Как-то раз мы наткнулись в зарослях можжевельника на валун, он чуть выставил свою замшелую спину, свою обтянутую седым лишайником спину, на которой виднелись выбоины, точно от сильных ударов, и которую изрезали царапины, тонкие и глубокие, словно кто-то черкал заостренным куском железа по этому камню. Шеф тотчас понял, что валун ушел глубоко в землю, он стал обмерять его куском проволоки, которую использовал как зонд, он всаживал проволоку в землю, ковырял ею в земле, ощупывал ее, пока не определил величину камня, но не удовольствовался этим, а решил выкопать валун и вывезти отсюда. Вот мы рыли и рыли, а валун словно рос, то углубляясь вниз, то раздвигаясь в длину, и несколько напоминал своим видом кита – комковатая, булавовидная голова и постепенное сужение к хвосту, – и так как его во многих местах крепко опутали мелкие корни, мне представлялось, что кит попал в сети. Мы перепачкали в земле руки, и шею, и грудь, работая вплотную к камню, вплотную к этому сопротивляющемуся обломку, который даже не качнулся, когда мы на пробу уперлись в него. Если бы от меня здесь что-то зависело, так валун остался бы в своем ложе, но у шефа были свои резоны, чтобы убрать его, и потому мы обкопали валун, срезали крутой край ямы, сделав уклон в грунт, по которому лошади могли его вытащить.
Мы как раз обмотали валун цепью со скобой на конце – цепь в два витка опоясывала камень и связана была несколькими узлами, – когда над нами возник Лаурицен, он стоял, как всегда, сгорбившись, в зеленой грубошерстной куртке, всадив свою палку в землю, и, как всегда, глядя на нас этак пренебрежительно, не спешил произнести первое слово.
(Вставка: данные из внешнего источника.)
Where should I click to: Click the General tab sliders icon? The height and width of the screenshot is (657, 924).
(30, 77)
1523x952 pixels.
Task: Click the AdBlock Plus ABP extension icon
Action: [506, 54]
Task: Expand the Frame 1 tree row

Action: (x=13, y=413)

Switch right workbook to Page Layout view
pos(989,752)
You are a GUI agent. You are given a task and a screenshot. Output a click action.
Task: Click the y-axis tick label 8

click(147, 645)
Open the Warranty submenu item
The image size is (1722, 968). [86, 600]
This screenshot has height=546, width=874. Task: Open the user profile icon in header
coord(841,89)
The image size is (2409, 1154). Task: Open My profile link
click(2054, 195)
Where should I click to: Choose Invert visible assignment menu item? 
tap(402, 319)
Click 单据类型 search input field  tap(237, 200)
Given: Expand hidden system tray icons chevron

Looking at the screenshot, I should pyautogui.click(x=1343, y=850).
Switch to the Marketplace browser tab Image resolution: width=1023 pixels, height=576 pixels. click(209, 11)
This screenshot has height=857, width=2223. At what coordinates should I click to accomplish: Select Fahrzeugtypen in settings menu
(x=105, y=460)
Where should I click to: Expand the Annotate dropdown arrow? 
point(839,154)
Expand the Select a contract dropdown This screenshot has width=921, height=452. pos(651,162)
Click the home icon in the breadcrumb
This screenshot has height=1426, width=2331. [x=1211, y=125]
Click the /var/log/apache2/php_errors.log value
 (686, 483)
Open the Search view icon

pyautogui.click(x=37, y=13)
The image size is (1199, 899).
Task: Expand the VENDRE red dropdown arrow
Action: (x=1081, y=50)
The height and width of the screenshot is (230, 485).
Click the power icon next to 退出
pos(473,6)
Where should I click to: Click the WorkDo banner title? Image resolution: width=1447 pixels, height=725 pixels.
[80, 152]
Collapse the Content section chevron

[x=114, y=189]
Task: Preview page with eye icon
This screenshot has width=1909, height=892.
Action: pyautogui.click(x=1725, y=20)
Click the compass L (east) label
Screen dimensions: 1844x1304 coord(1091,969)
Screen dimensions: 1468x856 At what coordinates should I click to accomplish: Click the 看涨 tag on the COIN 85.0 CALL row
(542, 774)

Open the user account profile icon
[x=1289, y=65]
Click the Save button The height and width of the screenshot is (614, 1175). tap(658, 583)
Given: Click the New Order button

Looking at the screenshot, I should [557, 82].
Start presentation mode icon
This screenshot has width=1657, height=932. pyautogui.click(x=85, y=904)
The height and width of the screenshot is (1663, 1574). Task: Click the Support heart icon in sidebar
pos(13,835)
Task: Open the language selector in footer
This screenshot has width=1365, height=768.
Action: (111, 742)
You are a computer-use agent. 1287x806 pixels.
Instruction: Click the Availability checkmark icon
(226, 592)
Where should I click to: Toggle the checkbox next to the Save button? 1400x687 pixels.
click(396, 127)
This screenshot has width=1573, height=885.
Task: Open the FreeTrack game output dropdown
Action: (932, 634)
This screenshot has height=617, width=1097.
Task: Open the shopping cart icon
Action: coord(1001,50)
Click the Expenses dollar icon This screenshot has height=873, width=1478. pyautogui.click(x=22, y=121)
Ограду – он хотел, чтобы мы убрали ограду, которую я сложил из собранных камней и всяких обломков, он не мог примириться с тем, что ограда пролегала по границе между нашей и его землей; сколько он помнит, никогда у них не было ограды, которая разделяла бы поля в Холленхузене, поэтому он не желал терпеть нашу удлиненную кучу обломков. Так он сказал и потребовал немедленно убрать ограду, при этом он уставился сверху вниз на шефа, который, поправляя цепь, прижимался к камню, кряхтел, тяжело дышал и продолжал работать, не отвечая Лаурицену, не давая ему даже понять, хорошо ли он его понял.
Один жест он все-таки сделал в сторону нашего упрямого соседа, но жест этот мог означать либо «ладно, ладно», либо «да пошел ты, наконец», и Лаурицен убрался, не попрощавшись, я тоже ушел и смотрел издали, как шеф запряг лошадей, как они рванули раз и еще раз. Но вытянуть валун мощным рывком им не удалось, и они, словно пустившись в галоп, били копытами, и комья земли летели во все стороны, они взвились на дыбы, отряхивались, лягались и запрокидывали головы; только когда шеф уложил на уклон два бревна, валун сдвинулся с места. Потянув разом, лошади выволокли камень из ямы и доволокли его до края наших владений. Шеф кивнул мне, он так замучился, что слова сказать не хотел или не мог, спина и грудь его были залиты потом, а под кожей, у одного из девяти шрамов, сильно пульсировало. Я протер ему спину рубахой, после чего он сел на валун, а я пошел к яме и забросал ее, наполовину забросал темно-серой землей. Шеф безучастно смотрел, как я работаю, а когда я вернулся к нему, он похлопал валун ладонью и сказал, что только что обзавелся своим надгробным камнем. Под ним можно окончательно отдохнуть, добавил он.